* **To do**: Copy, exactly and without additions, every line in the records below from the one holding "The Challenges Game System (75, 1186)" through the one holding "Laelith (17, 1071)", both ends included.

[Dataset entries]
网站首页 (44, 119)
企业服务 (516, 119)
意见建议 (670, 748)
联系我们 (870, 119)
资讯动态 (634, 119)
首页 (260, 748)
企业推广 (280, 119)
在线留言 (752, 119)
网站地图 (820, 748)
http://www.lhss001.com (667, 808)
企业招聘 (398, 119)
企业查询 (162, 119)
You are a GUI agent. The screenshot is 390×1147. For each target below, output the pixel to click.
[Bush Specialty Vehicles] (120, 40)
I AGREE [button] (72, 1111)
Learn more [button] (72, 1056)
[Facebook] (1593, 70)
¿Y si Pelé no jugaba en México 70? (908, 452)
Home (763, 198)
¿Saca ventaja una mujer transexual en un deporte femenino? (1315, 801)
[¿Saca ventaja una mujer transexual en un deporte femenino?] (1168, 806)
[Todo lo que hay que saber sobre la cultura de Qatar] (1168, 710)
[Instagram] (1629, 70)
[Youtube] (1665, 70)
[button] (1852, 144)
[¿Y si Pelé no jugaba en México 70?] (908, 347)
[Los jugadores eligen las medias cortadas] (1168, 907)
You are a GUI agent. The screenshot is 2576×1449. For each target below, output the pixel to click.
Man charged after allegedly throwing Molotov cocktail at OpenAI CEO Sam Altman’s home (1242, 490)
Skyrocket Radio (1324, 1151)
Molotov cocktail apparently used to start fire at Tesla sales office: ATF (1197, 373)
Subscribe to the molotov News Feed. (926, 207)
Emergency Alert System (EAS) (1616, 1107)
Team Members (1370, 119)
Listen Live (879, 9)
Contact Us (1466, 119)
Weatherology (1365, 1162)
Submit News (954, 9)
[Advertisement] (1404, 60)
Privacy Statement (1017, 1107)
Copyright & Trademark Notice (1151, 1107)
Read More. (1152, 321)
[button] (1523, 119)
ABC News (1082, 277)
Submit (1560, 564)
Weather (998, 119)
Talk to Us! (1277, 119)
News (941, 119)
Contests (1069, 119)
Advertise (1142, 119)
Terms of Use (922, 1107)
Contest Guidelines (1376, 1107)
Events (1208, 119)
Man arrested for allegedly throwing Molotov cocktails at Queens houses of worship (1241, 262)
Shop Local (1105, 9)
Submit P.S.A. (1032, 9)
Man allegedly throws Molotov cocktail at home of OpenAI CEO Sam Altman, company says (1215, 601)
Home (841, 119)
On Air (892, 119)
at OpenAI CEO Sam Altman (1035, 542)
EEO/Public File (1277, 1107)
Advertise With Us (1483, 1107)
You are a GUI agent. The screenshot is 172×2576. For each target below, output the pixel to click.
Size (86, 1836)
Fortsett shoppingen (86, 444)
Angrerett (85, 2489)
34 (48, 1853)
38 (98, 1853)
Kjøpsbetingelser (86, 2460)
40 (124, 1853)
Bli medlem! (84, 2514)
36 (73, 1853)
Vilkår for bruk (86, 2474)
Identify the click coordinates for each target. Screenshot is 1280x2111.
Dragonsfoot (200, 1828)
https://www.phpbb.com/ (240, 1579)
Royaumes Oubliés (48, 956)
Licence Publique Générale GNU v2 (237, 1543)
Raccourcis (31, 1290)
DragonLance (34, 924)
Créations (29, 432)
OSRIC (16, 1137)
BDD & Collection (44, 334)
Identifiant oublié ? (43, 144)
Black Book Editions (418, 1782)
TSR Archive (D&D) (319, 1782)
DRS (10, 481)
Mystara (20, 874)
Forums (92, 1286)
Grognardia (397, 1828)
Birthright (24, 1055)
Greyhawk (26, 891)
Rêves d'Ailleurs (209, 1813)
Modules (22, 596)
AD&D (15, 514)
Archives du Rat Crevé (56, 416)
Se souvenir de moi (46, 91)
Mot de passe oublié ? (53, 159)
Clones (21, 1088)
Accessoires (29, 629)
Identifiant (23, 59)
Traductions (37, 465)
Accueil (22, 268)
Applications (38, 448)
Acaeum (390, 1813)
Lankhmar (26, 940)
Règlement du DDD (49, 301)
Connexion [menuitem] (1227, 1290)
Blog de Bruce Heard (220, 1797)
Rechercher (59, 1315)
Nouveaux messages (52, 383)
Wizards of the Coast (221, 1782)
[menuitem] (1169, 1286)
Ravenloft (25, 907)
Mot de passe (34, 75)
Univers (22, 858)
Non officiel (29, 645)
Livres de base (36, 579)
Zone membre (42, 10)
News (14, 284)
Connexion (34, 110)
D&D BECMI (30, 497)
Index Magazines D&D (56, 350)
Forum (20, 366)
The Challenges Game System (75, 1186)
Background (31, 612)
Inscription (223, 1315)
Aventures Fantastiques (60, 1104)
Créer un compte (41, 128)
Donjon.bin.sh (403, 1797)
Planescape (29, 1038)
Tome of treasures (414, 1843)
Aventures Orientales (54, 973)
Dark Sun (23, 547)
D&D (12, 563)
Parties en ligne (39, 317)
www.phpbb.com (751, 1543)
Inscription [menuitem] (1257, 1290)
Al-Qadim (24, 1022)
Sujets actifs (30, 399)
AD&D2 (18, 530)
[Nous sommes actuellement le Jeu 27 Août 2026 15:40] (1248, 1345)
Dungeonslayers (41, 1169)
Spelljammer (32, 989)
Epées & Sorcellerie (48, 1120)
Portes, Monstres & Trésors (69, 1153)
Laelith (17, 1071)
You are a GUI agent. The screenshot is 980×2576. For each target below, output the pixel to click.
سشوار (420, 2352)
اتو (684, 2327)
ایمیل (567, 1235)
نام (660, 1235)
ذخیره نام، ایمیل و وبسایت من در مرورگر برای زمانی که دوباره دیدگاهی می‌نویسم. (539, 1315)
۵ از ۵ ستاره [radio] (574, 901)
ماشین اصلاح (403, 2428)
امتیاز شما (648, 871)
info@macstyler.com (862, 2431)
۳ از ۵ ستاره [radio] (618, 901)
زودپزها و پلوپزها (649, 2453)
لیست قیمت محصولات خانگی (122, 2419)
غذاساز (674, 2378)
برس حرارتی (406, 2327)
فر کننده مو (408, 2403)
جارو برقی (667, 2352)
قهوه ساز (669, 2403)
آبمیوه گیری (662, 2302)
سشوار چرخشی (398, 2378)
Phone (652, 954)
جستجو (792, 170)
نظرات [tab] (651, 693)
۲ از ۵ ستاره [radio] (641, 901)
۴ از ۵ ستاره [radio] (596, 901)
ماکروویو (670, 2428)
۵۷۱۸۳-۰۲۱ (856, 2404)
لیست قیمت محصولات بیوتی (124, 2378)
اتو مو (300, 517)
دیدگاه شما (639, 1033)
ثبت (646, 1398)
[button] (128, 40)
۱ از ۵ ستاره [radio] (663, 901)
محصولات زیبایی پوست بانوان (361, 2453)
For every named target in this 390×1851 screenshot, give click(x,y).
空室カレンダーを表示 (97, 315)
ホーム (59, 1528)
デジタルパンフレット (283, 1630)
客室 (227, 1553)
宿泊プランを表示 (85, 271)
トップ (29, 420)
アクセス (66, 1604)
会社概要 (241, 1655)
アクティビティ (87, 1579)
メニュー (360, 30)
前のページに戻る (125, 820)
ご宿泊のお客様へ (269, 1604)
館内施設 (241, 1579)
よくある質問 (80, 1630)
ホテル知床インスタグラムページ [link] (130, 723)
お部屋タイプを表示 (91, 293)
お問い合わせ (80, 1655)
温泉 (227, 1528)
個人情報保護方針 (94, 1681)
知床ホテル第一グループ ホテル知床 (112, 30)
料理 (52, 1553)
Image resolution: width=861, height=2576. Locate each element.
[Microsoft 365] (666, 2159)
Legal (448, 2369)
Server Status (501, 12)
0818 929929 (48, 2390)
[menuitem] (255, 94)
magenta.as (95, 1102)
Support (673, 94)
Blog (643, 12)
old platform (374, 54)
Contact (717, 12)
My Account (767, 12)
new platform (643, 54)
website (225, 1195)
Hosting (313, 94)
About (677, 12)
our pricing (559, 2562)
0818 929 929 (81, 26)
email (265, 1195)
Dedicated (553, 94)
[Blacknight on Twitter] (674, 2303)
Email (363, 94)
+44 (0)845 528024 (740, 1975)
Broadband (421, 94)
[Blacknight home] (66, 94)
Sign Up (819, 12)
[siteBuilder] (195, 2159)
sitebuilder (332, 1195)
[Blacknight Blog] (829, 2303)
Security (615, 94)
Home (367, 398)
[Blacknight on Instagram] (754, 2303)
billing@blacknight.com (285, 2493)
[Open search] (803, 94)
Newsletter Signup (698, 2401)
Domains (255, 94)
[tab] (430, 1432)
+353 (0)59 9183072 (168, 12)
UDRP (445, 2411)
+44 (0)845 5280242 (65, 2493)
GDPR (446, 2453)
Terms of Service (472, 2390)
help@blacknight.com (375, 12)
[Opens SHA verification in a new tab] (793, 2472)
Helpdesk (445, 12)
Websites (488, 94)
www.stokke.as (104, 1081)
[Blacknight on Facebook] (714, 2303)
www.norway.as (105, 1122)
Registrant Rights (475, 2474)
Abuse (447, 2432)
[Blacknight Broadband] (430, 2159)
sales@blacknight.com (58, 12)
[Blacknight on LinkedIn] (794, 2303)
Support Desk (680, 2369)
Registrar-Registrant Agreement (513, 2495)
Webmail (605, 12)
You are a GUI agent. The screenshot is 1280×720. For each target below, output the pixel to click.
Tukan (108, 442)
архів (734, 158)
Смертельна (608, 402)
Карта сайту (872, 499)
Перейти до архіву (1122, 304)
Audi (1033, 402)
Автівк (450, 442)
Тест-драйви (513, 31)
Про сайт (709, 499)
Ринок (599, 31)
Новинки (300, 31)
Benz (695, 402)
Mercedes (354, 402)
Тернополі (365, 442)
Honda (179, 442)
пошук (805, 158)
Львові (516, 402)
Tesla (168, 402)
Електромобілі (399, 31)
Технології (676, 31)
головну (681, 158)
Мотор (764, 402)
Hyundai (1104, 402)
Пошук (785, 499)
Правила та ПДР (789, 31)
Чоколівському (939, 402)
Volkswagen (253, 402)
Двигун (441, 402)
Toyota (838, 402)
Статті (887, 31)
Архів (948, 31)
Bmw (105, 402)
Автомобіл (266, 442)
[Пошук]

* **Solved problem**:
The Challenges Game System (75, 1186)
Background (31, 612)
Inscription (223, 1315)
Aventures Fantastiques (60, 1104)
Créer un compte (41, 128)
Donjon.bin.sh (403, 1797)
Planescape (29, 1038)
Tome of treasures (414, 1843)
Aventures Orientales (54, 973)
Dark Sun (23, 547)
D&D (12, 563)
Parties en ligne (39, 317)
www.phpbb.com (751, 1543)
Inscription [menuitem] (1257, 1290)
Al-Qadim (24, 1022)
Sujets actifs (30, 399)
AD&D2 (18, 530)
[Nous sommes actuellement le Jeu 27 Août 2026 15:40] (1248, 1345)
Dungeonslayers (41, 1169)
Spelljammer (32, 989)
Epées & Sorcellerie (48, 1120)
Portes, Monstres & Trésors (69, 1153)
Laelith (17, 1071)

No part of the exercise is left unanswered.